А раз так, то не думай, мол, что ты умней других.
Я, впрочем, и не думаю. Атанас Натев эту незаменимую услугу уже открыл и назвал. Удивляюсь, что до Лотмана это не дошло.
С. 10–11:
Пушкин свой стих о непонятной жизни кончил так:
Я понять тебя хочу,
Смысла я в тебе ищу…
Жуковский это неопубликованное Пушкиным стихотворение, публикуя, улучшил по рифме:
Темный твой язык учу…
«…для нас важно другое: кто бы ни сделал это изменение — Пушкин или Жуковский, — но для него стихи:
Смысла я в тебе ищу…
и
Темный твой язык учу -
были семантически эквивалентны: понять жизнь — это выучить ее темный язык».
Будто не бывает, что язык знаешь уже, а смысл сообщения не понятен еще, и душе надо трудиться и трудиться. Но для Лотмана–то важно не идти дальше языка, за которым — художественный смысл.
С. 11:
Художественная информация «неотделима от структурных особенностей художественных текстов в такой же мере, в какой мысль неотделима от материальной структуры мозга… объяснить, как художественный текст становится носителем определенной мысли — идеи… такова общая цель…» книги Лотмана.

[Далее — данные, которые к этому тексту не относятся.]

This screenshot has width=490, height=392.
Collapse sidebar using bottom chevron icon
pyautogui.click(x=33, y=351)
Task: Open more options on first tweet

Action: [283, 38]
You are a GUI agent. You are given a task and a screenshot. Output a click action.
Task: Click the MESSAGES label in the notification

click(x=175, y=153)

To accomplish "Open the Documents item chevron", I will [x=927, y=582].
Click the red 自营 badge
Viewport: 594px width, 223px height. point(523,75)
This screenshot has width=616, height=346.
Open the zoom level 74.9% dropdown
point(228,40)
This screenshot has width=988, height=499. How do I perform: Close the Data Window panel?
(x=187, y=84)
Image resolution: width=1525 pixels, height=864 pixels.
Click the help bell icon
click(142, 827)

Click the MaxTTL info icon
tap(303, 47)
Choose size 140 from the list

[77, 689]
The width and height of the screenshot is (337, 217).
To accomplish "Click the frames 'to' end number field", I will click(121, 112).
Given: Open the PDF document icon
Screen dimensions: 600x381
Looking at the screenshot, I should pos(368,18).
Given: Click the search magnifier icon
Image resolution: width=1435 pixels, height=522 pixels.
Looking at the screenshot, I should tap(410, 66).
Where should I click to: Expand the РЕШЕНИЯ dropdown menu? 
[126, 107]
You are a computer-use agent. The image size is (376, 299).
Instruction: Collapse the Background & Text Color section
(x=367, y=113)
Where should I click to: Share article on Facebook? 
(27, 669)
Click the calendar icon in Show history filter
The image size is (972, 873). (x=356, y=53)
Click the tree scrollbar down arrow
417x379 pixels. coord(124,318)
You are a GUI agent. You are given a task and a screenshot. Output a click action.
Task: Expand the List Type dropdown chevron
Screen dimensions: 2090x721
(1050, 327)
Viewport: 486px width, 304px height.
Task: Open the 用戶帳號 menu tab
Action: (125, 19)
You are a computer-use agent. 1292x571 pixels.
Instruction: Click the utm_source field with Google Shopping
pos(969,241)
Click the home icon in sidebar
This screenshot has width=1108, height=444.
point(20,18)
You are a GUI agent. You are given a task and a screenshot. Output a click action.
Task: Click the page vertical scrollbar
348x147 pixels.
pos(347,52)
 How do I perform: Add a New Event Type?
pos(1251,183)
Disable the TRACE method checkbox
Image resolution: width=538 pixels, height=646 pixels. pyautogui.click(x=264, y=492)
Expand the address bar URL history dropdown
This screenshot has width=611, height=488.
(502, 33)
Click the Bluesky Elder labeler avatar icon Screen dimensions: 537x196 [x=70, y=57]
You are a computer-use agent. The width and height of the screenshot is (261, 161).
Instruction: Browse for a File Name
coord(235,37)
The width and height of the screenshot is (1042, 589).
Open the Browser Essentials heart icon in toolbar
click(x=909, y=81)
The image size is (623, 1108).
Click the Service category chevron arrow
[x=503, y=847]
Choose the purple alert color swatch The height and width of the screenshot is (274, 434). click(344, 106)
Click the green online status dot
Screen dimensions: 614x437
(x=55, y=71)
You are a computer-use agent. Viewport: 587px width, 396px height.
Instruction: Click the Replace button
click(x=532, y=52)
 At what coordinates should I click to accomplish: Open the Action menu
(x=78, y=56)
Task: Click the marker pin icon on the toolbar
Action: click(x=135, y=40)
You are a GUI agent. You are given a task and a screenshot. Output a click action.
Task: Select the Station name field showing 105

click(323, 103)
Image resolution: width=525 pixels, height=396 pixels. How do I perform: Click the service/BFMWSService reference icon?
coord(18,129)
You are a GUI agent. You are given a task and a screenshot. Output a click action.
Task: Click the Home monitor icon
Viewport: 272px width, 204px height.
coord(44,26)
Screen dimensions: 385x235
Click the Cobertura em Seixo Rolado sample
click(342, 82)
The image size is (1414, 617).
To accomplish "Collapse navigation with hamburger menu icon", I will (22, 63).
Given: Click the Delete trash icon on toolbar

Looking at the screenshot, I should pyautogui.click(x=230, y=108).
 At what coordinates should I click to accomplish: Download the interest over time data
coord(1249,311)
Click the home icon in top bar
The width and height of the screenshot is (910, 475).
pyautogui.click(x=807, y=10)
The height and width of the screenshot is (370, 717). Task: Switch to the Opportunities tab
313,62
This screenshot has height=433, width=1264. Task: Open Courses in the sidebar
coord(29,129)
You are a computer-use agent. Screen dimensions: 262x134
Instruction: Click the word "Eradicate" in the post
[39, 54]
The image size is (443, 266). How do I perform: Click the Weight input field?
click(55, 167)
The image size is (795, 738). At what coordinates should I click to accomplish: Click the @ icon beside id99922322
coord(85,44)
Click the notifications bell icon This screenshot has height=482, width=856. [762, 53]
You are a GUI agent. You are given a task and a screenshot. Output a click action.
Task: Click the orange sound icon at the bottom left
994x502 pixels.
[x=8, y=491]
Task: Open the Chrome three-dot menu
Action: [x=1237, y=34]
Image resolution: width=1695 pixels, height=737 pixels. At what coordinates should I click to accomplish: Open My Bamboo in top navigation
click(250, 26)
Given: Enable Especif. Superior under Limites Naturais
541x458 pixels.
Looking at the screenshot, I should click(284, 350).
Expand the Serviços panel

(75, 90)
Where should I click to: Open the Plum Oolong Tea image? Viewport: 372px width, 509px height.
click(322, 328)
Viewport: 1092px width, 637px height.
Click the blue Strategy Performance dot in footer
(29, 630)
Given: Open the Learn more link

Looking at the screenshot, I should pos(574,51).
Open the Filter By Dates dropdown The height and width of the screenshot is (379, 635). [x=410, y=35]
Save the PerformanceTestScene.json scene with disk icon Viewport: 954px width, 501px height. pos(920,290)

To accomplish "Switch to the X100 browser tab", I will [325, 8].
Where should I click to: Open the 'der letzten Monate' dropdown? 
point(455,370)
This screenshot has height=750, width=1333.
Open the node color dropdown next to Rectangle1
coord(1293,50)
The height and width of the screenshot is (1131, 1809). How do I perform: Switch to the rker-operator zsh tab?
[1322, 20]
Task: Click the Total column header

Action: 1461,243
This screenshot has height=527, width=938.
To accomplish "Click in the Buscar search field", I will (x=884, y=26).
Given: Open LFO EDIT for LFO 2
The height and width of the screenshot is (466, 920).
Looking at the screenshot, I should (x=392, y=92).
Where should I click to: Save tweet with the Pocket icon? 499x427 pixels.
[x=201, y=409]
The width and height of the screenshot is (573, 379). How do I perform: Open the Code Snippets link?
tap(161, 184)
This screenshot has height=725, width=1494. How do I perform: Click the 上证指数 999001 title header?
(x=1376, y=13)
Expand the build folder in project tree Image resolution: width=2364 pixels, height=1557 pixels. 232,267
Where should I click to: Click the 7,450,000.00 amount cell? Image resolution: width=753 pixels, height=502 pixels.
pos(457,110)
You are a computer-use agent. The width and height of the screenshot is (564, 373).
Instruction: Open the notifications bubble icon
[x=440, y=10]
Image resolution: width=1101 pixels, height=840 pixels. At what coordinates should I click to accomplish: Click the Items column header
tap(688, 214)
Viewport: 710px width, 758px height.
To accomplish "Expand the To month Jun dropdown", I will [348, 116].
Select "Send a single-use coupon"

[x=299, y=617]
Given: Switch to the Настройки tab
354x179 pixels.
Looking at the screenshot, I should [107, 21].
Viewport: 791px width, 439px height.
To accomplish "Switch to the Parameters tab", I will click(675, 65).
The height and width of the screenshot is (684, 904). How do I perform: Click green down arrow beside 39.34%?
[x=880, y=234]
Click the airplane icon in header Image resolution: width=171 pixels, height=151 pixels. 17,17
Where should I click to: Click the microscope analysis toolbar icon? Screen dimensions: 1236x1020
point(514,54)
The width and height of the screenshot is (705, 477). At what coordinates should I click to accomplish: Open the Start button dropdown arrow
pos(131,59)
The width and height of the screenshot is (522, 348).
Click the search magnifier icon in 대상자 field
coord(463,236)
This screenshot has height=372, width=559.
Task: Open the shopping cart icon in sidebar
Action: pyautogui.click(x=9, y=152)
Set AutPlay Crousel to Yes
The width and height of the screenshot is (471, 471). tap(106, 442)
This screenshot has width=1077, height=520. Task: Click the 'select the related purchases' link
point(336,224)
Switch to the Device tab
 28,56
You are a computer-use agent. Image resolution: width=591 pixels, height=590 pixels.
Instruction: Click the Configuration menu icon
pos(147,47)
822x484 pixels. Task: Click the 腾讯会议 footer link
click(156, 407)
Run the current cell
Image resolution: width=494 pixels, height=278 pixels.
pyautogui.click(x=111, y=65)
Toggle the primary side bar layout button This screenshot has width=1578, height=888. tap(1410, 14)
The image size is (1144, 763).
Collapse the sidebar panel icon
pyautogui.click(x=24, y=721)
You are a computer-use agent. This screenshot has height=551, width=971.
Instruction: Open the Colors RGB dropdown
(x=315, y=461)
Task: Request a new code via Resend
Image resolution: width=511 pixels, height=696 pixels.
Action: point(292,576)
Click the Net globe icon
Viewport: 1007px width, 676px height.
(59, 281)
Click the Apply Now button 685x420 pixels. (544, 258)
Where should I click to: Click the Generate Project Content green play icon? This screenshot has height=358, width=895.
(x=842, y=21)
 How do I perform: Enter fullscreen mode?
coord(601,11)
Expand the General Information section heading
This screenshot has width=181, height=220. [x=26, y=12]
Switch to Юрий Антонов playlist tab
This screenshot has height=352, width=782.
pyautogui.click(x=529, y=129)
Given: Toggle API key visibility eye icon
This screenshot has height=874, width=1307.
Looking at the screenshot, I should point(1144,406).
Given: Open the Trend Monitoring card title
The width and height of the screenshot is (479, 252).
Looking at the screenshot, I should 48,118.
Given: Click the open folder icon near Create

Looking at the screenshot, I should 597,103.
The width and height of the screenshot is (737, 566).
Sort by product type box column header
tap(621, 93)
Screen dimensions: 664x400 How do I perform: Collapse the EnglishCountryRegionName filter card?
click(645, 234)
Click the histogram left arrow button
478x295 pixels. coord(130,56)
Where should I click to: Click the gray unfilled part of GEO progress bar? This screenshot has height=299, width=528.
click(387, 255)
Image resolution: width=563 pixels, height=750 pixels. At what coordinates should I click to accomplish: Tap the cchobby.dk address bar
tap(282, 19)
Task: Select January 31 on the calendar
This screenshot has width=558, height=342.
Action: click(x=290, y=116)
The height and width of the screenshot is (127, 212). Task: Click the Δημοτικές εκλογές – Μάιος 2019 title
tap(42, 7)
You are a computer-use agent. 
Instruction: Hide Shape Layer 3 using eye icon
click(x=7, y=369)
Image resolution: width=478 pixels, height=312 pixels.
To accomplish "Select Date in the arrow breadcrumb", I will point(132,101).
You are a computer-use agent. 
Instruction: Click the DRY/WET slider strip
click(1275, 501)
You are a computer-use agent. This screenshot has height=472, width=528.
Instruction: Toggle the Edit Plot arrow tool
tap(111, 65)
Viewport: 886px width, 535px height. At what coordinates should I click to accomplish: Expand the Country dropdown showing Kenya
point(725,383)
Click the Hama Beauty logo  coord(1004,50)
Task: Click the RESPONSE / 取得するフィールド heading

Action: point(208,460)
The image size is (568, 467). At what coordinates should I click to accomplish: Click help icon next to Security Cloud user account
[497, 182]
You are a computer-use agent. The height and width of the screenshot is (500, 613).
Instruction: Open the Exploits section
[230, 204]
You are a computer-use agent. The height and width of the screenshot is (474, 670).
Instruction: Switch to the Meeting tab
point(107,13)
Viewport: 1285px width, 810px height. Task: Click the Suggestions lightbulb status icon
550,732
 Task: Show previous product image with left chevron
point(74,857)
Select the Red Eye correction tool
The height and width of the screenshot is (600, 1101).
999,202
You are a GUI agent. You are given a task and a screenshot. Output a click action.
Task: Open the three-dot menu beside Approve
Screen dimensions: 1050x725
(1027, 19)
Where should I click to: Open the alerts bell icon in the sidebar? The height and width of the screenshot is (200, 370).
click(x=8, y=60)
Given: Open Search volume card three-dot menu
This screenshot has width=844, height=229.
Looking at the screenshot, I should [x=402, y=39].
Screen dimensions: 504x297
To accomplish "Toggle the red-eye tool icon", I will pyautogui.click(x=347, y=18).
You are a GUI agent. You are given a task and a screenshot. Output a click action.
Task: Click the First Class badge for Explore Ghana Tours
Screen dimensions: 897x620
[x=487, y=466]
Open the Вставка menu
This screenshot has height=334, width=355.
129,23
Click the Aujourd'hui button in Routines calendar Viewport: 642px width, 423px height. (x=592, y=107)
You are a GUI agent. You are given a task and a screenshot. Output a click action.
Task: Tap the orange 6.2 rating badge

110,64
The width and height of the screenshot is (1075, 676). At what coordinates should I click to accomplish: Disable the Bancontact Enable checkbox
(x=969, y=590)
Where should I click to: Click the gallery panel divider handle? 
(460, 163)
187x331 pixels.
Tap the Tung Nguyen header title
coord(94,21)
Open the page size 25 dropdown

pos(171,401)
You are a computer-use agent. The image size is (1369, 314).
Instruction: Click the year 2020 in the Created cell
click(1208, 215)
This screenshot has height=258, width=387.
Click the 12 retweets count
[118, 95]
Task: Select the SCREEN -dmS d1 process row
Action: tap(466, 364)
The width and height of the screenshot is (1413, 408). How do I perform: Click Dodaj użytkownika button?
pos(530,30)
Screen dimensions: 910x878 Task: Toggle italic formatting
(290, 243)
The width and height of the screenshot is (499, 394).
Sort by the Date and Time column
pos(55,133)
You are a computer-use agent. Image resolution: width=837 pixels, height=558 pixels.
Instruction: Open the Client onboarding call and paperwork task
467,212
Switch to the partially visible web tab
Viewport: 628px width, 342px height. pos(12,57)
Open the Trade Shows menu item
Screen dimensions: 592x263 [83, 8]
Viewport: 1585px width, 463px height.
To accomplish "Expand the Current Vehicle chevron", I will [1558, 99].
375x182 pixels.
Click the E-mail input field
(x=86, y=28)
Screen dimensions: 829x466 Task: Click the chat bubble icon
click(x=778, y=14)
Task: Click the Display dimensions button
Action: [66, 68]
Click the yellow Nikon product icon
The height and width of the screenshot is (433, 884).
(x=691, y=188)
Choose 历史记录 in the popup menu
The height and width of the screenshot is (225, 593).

Это как иной биолог: найти некий центр удовольствия в мозгу у крысы — он найдет, но сказать, какое удовольствие получает крыса от раздражения этого центра: половое, вкусовое или еще какое, — нет, этого он не скажет. Исследуйте сами на свой страх и риск. А я, мол, не при чем, если вы ошибетесь.
С. 17:
«…художественная структура, создаваемая из материала языка, позволяет передавать такой объем информации, который совершенно недоступен для передачи средствами элементарной собственно языковой структуры. Из этого вытекает, что данная информация (содержание) не может ни существовать, ни быть передана вне данной структуры. Пересказывая стихотворение обычной речью, мы разрушаем структуру и, следовательно, доносим до воспринимающего не тот объем информации, который содержался в нем. Таким образом, методика рассмотрения отдельно «идейного содержания», а отдельно — «художественных особенностей», столь привившаяся в школьной практике, зиждется на непонимании основ искусства и вредна, ибо прививает массовому читателю ложное представление о литературе, как о способе длинно и украшенно излагать те же самые мысли, которые можно сказать просто и кратко».
И замалчивается синтезирующий анализ Гуковского, способный в каждом элементе увидеть идею целого, замалчивается так называемая сходимость такого анализа, принципиально отказывающегося рассматривать отдельно идейное содержание от художественных особенностей.
С. 32–33:
«…художественный текст выступает и как совокупность фраз, и как фраза, и как слово одновременно… этот «язык искусства» — сложная иерархия языков… С этим связана принципиальная множественность возможных прочтений художественного текста».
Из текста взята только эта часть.